Haben Sie jemals versucht, Ihre Angst zu bekämpfen, aber egal wie sehr Sie sich bemühen, sie besiegt Sie immer noch? Haben Sie versucht, Ihre Angst zu besiegen, und dachten, Sie hätten sie hinter sich gelassen, nur um dann von ihr eingeholt zu werden, als Sie gerade ein neues kreatives Projekt beginnen wollten? Oder haben Sie sich von der Angst so gelähmt gefühlt, dass Sie nicht den kleinsten Schritt nach vorn machen können, nicht einmal in Richtung Selbstfürsorge? Wenn ja, dann sind Sie nicht allein.

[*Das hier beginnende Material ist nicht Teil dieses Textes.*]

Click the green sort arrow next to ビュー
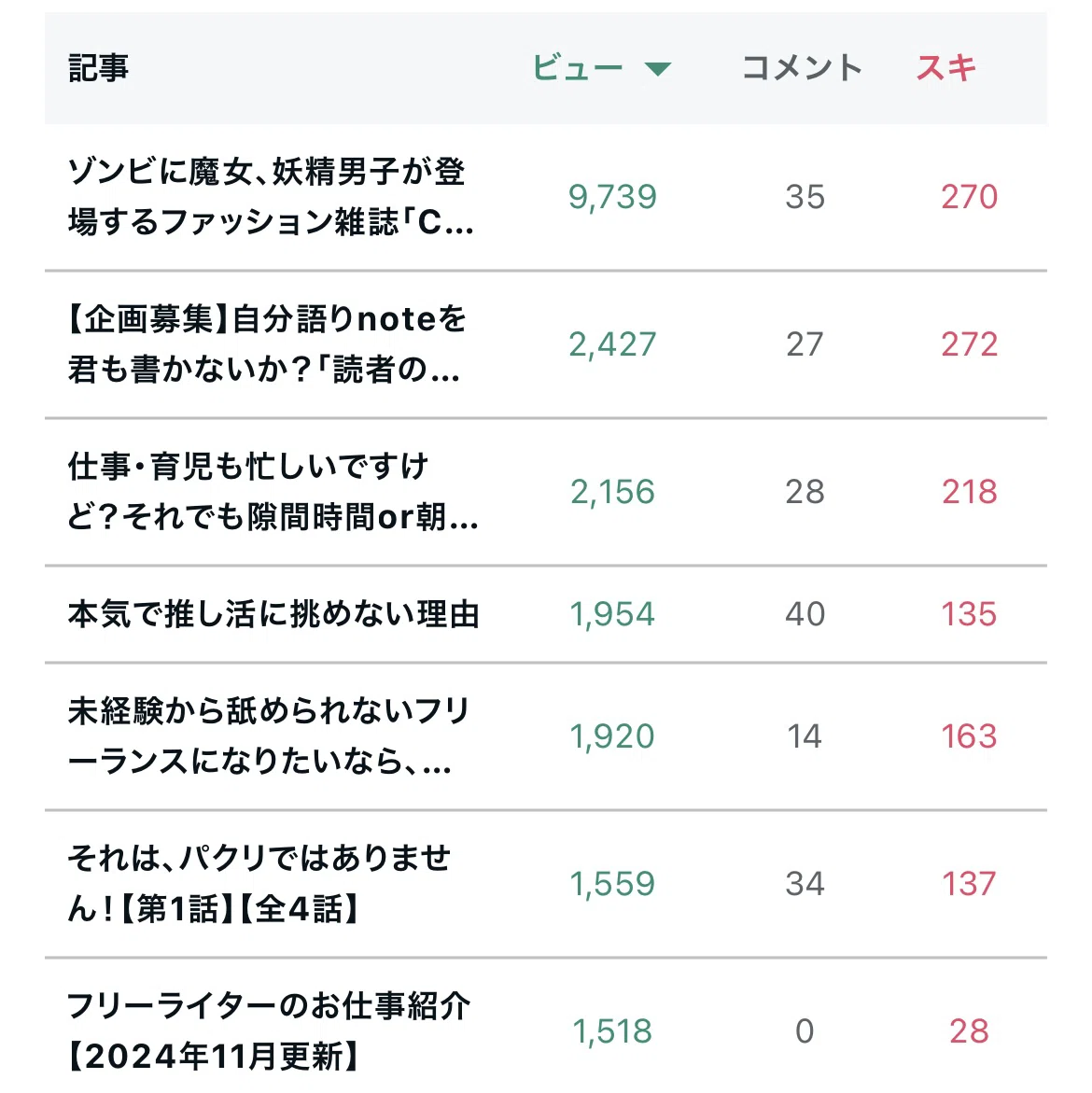This screenshot has width=1092, height=1093. point(657,68)

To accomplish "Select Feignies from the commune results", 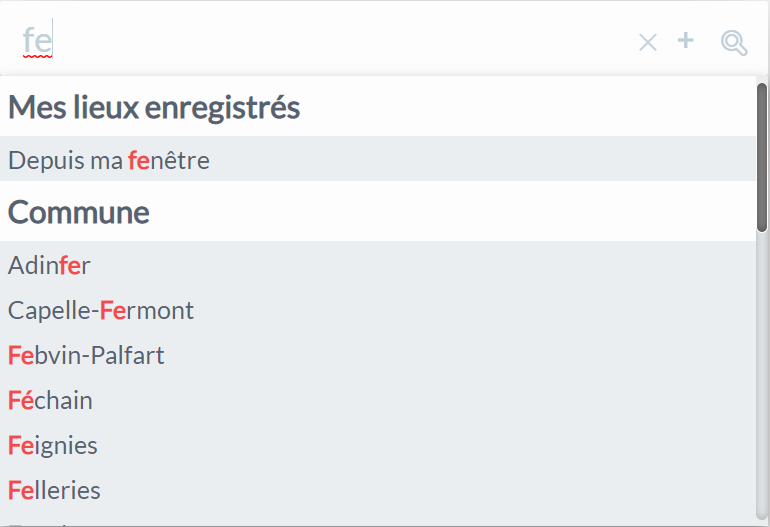I will pos(378,445).
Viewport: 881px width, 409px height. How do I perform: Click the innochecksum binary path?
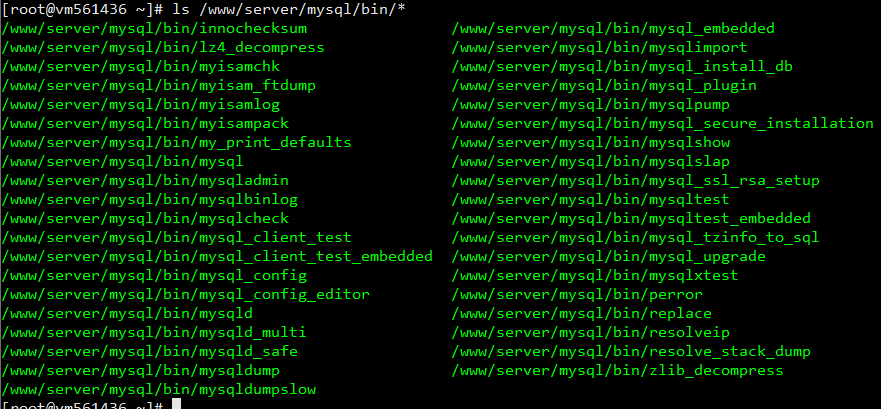pos(154,28)
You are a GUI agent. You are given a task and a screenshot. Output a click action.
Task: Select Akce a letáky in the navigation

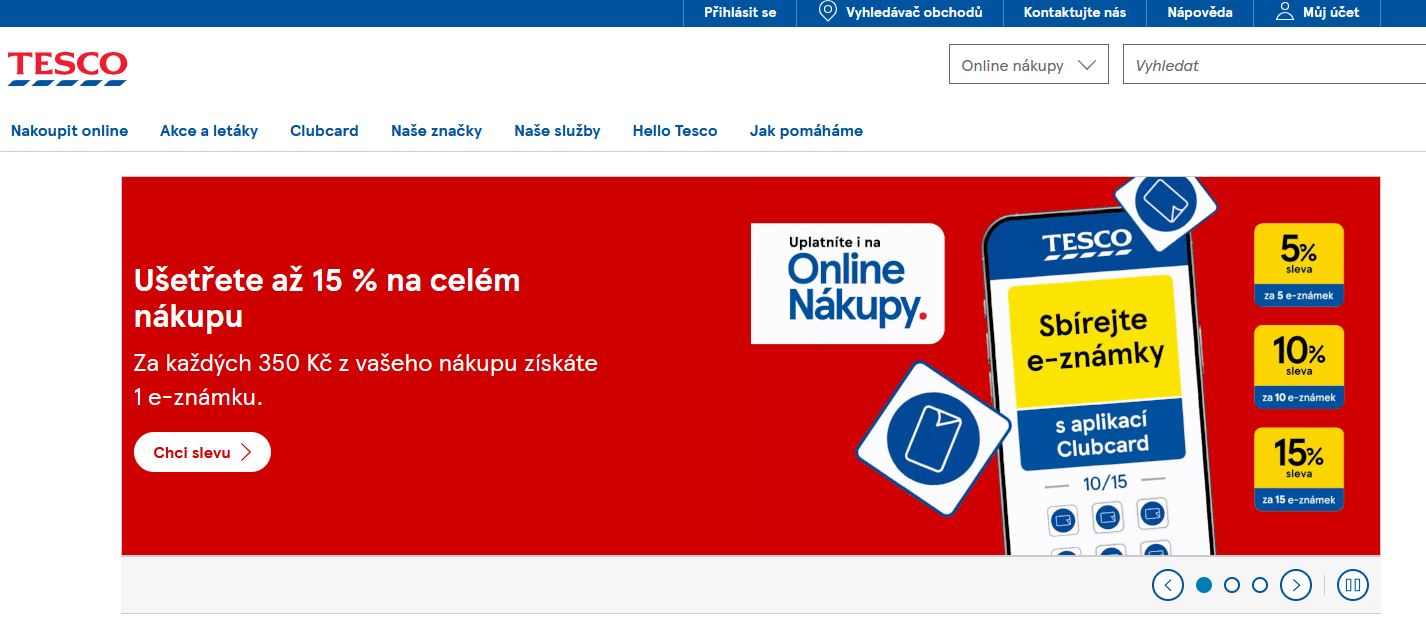click(x=209, y=131)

Angst ist eine universelle menschliche Erfahrung. Jeder hat sie, vom Nachbarsjungen über den Yogalehrer bis hin zum Dalai Lama, der mit seiner Flugangst kämpfte. Wir können nicht erwarten, dass wir sie loswerden, und das wollen wir auch gar nicht, denn in der Angst liegt der Keim unseres Potenzials. Dennoch verursacht die Angst große körperliche, emotionale und geistige Qualen. Was ist also die Alternative dazu, sie zu bekämpfen, vor ihr zu fliehen oder zuzulassen, dass sie uns erstarren lässt? Wie können wir ihre Samen freilegen und sie nähren?
Als klinische Psychologin, Yogalehrerin und Yogatherapeutin habe ich einen Großteil meiner Lebensarbeit darauf verwendet, Menschen bei der Transformation von Angst zu helfen. Ich habe „besorgte Menschen“ und Menschen mit moderaten Ängsten und Depressionen, PTBS und Panikattacken behandelt. Unabhängig davon, wie sie sich manifestieren, liegen Angst und ihr minderwertiger Cousin, die Unruhe, im Zentrum unserer emotionalen Kämpfe.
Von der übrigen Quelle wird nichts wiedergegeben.